We are talking about the banquet that has to do with the Judgment of God, and the element that each of us will have to answer for ourselves at the Judgment is brought out so clearly in this passage. There is no hiding behind crowds at the Judgment. Remember that well.

Moreover, this aspect of one person representing a group of people is constantly used in the parables. We see this for example, in the Parable of the Talents and its general context, in Matthew 25:14-30. In the parable, the kingdom of God is compared to servants who are entrusted with talents, and only three servants are mentioned. Of course, it cannot be that the householder had only three servants out of which only one proved unfaithful. Otherwise, in the kingdom of God where “only few will be saved,” we are going to be reduced to only 2 people who will be saved, because out of the 3, one is in fact, cast into outer darkness. Of course, these three represent three different types of persons, and not to be taken literally, there being only one person who failed, and two who succeeded. So, this method of teaching that the Lord Jesus uses is seen elsewhere in the parables.

Jesus stuns us: “Sons of the kingdom” not chosen?

Matthew 8:11-12 also has to do with the banquet in the kingdom of God, where the faithful servants of God, Abraham, Isaac and Jacob are present.

“I tell you, many will come from east and west and sit at table with Abraham, Isaac and Jacob in the kingdom of heaven, while the sons of the kingdom will be thrown into the outer darkness. There, men will weep and gnash their teeth.”

And those who are thrown out are the sons of the kingdom who should have inherited the kingdom. Who inherits anything but the sons? Why are the very sons of the kingdom, who should inherit the kingdom be thrown out into “outer darkness”? It is because they have no wedding garment. Everything depends on the understanding of this wedding garment.

I would like you to notice a striking technique of the Lord Jesus’ way of teaching. Time and again, he would say something which is apparently inappropriate, and it is this very inappropriateness that strikes your attention and causes you to think. I do confess that sometimes, I try to copy him in this very respect, particularly with the Training Team. I would very casually say something utterly inappropriate, and see them raise their eyebrows. They look at one another, and wonder whether they had heard me correctly.

A teacher often says something inappropriate, so that he seizes the students’ attention and causes them to think. I have noticed time and again, that the Lord Jesus, being a consummate teacher that he is, would say something precisely to stun. And you would say, “This doesn’t sound right. It doesn’t seem to be the fitting conclusion.” Now that is exactly what he wanted you to do, to ask the question, “How can this conclusion fit the parable?” Then you will start thinking about it. It is truly wonderful the way the Lord Jesus teaches!

God’s call is God’s invitation

From this, we can proceed to look more deeply at the parable. The key idea of the parable begins with the call. The word “call” occurs 5 times in the first 9 verses. The word “call” in Greek is the same word as “invitation”. To be invited is to be called. The same word is used for example, of the call of the Israelites in Hosea 11:1, which is quoted in Matthew 2:15.

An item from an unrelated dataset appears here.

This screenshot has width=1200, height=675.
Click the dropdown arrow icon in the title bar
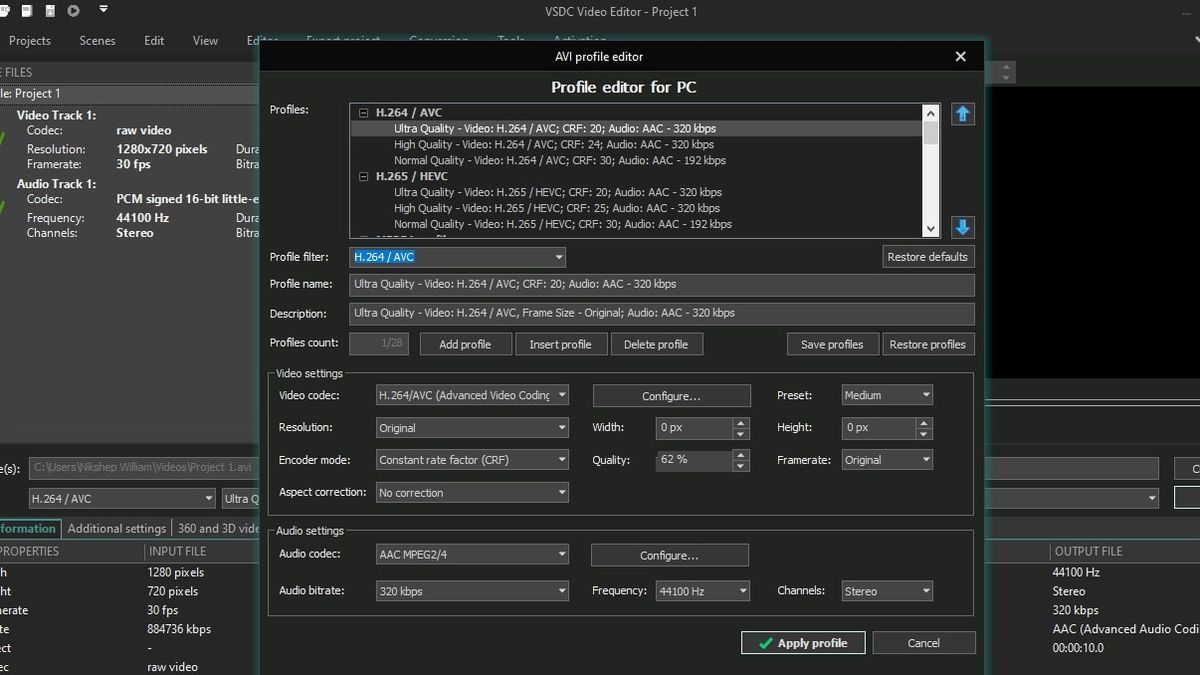click(x=103, y=11)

“When Israel was a child, I loved him, and out of Egypt I called my son. ”

That is the same word as applied to Christians as well. The “calling” of Christians is the same word in Greek translated as “invite”, because you can certainly see there is not much difference in meaning between inviting and calling. When you are inviting a person, you are calling that person. The word “call” is used for example, in Romans 8:30, 9:24, or 1Corinthians 7:15, 17, 18, 21, 22, 24, and many other references. Therefore, all Christians are called.

As I have mentioned many times before, so I will not go into detail, that there is a mistaken conception among Christians that the word “call” has to do with full-time service. It is quite erroneous to think that when you are called, you are called to full-time service. The word “call” in the Bible is used of every Christian. If you are a Christian, you have been called. If you have not been called, you are not a Christian. Christians are called saints. We are called to be saints, and called to respond to the holy God to become His possession, His holy people. It means people who are peculiarly His, not peculiar in their conduct, in the sense of being strange, although the world might regard our conduct as strange too.

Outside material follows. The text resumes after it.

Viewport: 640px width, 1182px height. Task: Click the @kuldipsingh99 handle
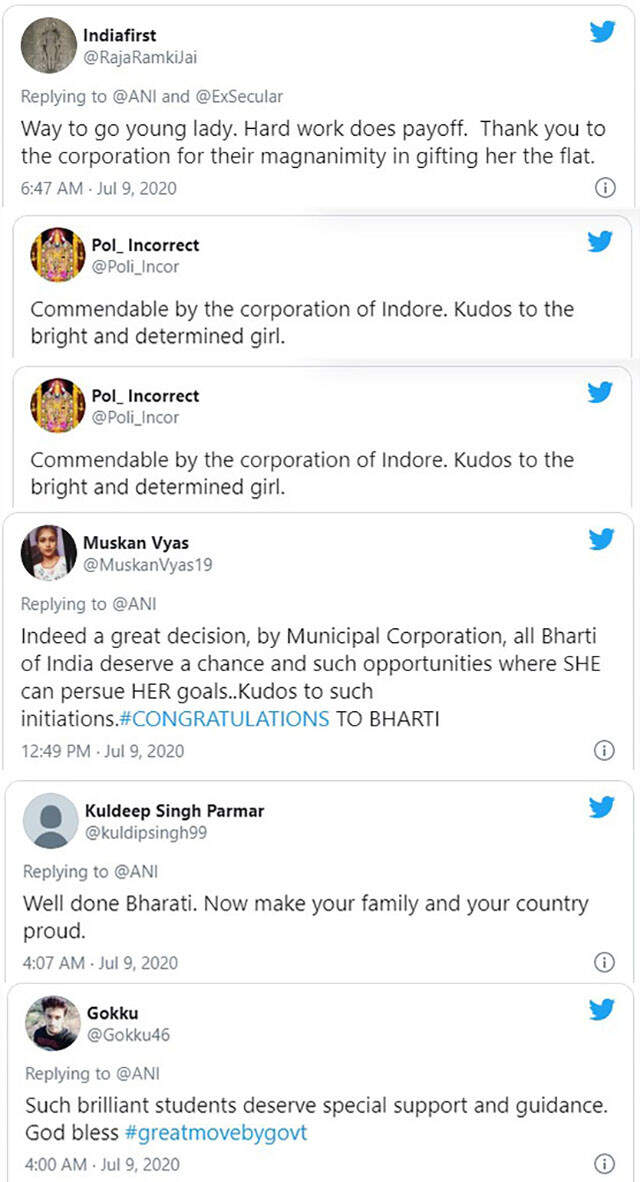coord(146,831)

However, this parable also relays this message: although you are a Christian, although you have responded to God’s invitation to attend the banquet of salvation, you may turn away from that call even after having first responded to it. This we see in Galatians 1:6, for example, where Paul says to the Galatians, “I am astonished that you are so quickly turning away from Him who called you.” You have been called, and you have responded to that call, but now you are turning away from that call.

In Revelation 19:9, which has to do with the marriage feast of the Lamb, the feast of salvation, again very similar to this parable, it says, “Blessed are those who are invited to the wedding feast of the Lamb.” This can also read as “Blessed are those who are called,” because it is the same Greek word for “call” and “invite”. You have been invited to God’s salvation, and you have responded to that call.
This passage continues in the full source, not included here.